Good morning Patchers — when was the last time you went to see a musical? How about one that wasn’t a rerun of Cats, Les Misérables or another classic of the genre? Not recently, we’ll bet. It’s rare for a brand-spanking new production to be staged when the tried-and-tested favourites will guarantee audiences come flooding through theatre doors year-on-year. And yet, the Birmingham Hippodrome has ripped up the rulebook, going against the tide of the industry to launch a UK first: a department devoted entirely to creating new musical theatre. Can it survive, let alone thrive? Anya Ryan considers the challenge ahead in today’s article.

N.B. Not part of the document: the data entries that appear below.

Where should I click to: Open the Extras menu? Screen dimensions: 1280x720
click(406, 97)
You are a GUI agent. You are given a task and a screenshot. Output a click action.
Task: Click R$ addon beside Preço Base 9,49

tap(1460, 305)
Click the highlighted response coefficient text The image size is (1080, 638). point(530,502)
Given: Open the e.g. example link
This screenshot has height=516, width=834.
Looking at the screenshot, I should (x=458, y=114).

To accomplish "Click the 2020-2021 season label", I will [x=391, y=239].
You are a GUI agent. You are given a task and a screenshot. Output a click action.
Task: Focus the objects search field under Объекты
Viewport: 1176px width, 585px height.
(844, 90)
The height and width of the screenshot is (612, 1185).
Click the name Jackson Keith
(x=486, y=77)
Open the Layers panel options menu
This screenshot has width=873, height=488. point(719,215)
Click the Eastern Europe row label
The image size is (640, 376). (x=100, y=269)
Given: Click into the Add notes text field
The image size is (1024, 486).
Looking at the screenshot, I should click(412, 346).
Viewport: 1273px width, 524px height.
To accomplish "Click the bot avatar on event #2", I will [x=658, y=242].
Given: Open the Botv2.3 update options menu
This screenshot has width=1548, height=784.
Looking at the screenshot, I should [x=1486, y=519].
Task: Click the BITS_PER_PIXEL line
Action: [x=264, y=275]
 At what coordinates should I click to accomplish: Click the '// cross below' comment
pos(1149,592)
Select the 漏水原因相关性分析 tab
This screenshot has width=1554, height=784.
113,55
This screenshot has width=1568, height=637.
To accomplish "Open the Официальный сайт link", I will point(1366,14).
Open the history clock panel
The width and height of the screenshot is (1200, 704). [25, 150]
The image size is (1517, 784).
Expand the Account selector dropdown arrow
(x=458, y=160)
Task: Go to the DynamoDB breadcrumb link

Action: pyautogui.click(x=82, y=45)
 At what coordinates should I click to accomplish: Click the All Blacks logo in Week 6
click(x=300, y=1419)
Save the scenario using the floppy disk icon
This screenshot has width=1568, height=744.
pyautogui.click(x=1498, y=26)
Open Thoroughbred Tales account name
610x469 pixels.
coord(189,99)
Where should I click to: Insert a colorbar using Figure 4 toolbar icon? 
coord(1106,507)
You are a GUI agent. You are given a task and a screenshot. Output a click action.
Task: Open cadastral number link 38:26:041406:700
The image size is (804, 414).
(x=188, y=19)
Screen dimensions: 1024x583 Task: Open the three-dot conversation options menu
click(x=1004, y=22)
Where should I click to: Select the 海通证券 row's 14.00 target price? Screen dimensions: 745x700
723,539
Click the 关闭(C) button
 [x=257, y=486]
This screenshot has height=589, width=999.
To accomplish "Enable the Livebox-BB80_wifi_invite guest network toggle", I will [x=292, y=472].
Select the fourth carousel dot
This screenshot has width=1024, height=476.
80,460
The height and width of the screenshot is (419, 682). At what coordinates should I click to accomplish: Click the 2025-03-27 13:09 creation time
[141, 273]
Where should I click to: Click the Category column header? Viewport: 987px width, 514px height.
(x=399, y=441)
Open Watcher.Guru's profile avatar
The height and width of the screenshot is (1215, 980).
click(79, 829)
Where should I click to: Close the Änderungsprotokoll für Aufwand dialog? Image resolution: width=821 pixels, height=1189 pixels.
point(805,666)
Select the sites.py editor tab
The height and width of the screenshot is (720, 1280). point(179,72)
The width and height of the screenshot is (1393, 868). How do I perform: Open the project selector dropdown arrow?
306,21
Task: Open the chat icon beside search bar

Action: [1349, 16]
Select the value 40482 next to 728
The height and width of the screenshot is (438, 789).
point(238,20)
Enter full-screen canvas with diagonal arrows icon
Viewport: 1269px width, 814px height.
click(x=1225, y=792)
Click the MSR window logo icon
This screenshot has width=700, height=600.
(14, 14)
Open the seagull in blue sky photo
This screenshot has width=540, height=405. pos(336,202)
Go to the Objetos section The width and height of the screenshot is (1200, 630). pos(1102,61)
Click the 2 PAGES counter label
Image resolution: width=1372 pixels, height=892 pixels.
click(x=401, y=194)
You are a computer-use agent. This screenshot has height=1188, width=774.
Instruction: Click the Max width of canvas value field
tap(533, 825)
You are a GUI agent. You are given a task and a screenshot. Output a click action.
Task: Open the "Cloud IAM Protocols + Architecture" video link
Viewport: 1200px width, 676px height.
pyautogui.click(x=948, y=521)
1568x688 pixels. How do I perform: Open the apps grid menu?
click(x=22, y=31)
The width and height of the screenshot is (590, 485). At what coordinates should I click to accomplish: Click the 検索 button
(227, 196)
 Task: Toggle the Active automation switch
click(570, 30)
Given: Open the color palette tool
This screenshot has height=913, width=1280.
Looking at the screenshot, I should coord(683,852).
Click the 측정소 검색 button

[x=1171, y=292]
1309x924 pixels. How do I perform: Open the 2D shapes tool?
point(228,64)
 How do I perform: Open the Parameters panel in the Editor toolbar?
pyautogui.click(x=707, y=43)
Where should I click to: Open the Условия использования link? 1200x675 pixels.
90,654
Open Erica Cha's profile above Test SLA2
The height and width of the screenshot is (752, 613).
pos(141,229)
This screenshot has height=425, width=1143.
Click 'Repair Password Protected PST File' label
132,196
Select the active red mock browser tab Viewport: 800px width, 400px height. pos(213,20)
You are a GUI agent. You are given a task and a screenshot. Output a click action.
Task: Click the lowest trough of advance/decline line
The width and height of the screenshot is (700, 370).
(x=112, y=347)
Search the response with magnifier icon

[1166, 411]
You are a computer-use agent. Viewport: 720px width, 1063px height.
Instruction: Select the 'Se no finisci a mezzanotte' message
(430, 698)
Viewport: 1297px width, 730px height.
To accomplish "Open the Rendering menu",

Editor’s note: I’ve been very happy to read the positive responses to the message I sent out yesterday about the changes we are making at The Dispatch. If you haven’t caught up yet, you can read all about it here. In short, we will be sending out slightly fewer issues so we can focus on quality, longer articles (and bring an end to daily Brum in Briefs). That means you’ll be hearing from us a lot less regularly if you aren’t a subscriber. To make sure you don’t miss out — and to read Anya’s story in full — sign up today.
Brum in Brief
🥊 Fight breaks out at Childrens’ Football Match: Police were called to break up a fight at an under-10s football match in Sutton Coldfield on Sunday. While adult spectators brawled in the stands, children watched the chaos unfold from the pitch at St Michael’s Football Club. In a video shared online, further adults can be seen running across the pitch towards the fight. The club has pledged to investigate and is cooperating fully with the FA and police. They said: “This behaviour will not be tolerated”. By all accounts, the children set a good example. Full Story.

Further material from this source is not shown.